EXERCISE PROMPT: Reproduce the records word for word, with nothing left out.

GIVEN INFORMATION:
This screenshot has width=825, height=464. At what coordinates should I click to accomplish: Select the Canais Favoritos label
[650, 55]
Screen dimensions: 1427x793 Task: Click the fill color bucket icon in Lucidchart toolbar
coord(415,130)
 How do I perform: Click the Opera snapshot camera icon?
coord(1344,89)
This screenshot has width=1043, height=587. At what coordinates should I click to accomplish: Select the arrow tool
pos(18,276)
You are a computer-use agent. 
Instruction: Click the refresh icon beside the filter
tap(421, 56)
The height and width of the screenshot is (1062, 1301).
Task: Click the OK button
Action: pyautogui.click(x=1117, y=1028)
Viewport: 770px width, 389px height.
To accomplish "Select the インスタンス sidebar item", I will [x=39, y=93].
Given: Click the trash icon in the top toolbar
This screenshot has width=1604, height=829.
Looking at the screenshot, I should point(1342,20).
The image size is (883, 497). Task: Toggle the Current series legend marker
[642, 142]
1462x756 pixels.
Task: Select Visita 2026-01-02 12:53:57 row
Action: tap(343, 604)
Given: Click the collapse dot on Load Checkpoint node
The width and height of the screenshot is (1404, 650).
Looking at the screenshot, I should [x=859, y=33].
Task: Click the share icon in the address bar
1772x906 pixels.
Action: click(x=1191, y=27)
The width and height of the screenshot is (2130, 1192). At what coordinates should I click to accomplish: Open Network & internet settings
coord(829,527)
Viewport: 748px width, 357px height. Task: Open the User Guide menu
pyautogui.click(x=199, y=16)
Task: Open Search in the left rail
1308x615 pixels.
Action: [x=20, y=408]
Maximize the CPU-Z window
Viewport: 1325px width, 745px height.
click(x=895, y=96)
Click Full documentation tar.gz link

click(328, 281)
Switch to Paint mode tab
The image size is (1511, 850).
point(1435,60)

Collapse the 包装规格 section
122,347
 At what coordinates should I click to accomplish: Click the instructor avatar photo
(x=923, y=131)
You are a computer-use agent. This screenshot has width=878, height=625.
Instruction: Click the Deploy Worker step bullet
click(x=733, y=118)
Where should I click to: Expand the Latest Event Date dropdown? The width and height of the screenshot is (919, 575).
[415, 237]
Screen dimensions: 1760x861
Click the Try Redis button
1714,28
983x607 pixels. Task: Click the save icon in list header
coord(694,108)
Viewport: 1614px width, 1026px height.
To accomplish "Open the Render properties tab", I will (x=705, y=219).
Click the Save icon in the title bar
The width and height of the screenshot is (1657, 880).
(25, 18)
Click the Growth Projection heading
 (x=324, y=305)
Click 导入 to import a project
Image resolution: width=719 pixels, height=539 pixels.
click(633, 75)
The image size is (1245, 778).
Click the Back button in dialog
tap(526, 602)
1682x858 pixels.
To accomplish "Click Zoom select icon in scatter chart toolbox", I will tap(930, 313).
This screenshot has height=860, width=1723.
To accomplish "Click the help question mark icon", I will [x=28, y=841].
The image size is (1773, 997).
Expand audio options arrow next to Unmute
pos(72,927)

SOLUTION TO THIS EXERCISE:
This screenshot has width=825, height=464. At what coordinates should I click to accomplish: Select the Canais Favoritos label
[650, 55]
Screen dimensions: 1427x793 Task: Click the fill color bucket icon in Lucidchart toolbar
coord(415,130)
 How do I perform: Click the Opera snapshot camera icon?
coord(1344,89)
This screenshot has width=1043, height=587. At what coordinates should I click to accomplish: Select the arrow tool
pos(18,276)
You are a computer-use agent. 
Instruction: Click the refresh icon beside the filter
tap(421, 56)
The height and width of the screenshot is (1062, 1301).
Task: Click the OK button
Action: pyautogui.click(x=1117, y=1028)
Viewport: 770px width, 389px height.
To accomplish "Select the インスタンス sidebar item", I will [x=39, y=93].
Given: Click the trash icon in the top toolbar
This screenshot has width=1604, height=829.
Looking at the screenshot, I should point(1342,20).
The image size is (883, 497). Task: Toggle the Current series legend marker
[642, 142]
1462x756 pixels.
Task: Select Visita 2026-01-02 12:53:57 row
Action: tap(343, 604)
Given: Click the collapse dot on Load Checkpoint node
The width and height of the screenshot is (1404, 650).
Looking at the screenshot, I should [x=859, y=33].
Task: Click the share icon in the address bar
1772x906 pixels.
Action: click(x=1191, y=27)
The width and height of the screenshot is (2130, 1192). At what coordinates should I click to accomplish: Open Network & internet settings
coord(829,527)
Viewport: 748px width, 357px height. Task: Open the User Guide menu
pyautogui.click(x=199, y=16)
Task: Open Search in the left rail
1308x615 pixels.
Action: [x=20, y=408]
Maximize the CPU-Z window
Viewport: 1325px width, 745px height.
click(x=895, y=96)
Click Full documentation tar.gz link

click(328, 281)
Switch to Paint mode tab
The image size is (1511, 850).
point(1435,60)

Collapse the 包装规格 section
122,347
 At what coordinates should I click to accomplish: Click the instructor avatar photo
(x=923, y=131)
You are a computer-use agent. This screenshot has width=878, height=625.
Instruction: Click the Deploy Worker step bullet
click(x=733, y=118)
Where should I click to: Expand the Latest Event Date dropdown? The width and height of the screenshot is (919, 575).
[415, 237]
Screen dimensions: 1760x861
Click the Try Redis button
1714,28
983x607 pixels. Task: Click the save icon in list header
coord(694,108)
Viewport: 1614px width, 1026px height.
To accomplish "Open the Render properties tab", I will (x=705, y=219).
Click the Save icon in the title bar
The width and height of the screenshot is (1657, 880).
(25, 18)
Click the Growth Projection heading
 (x=324, y=305)
Click 导入 to import a project
Image resolution: width=719 pixels, height=539 pixels.
click(633, 75)
The image size is (1245, 778).
Click the Back button in dialog
tap(526, 602)
1682x858 pixels.
To accomplish "Click Zoom select icon in scatter chart toolbox", I will tap(930, 313).
This screenshot has height=860, width=1723.
To accomplish "Click the help question mark icon", I will [x=28, y=841].
The image size is (1773, 997).
Expand audio options arrow next to Unmute
pos(72,927)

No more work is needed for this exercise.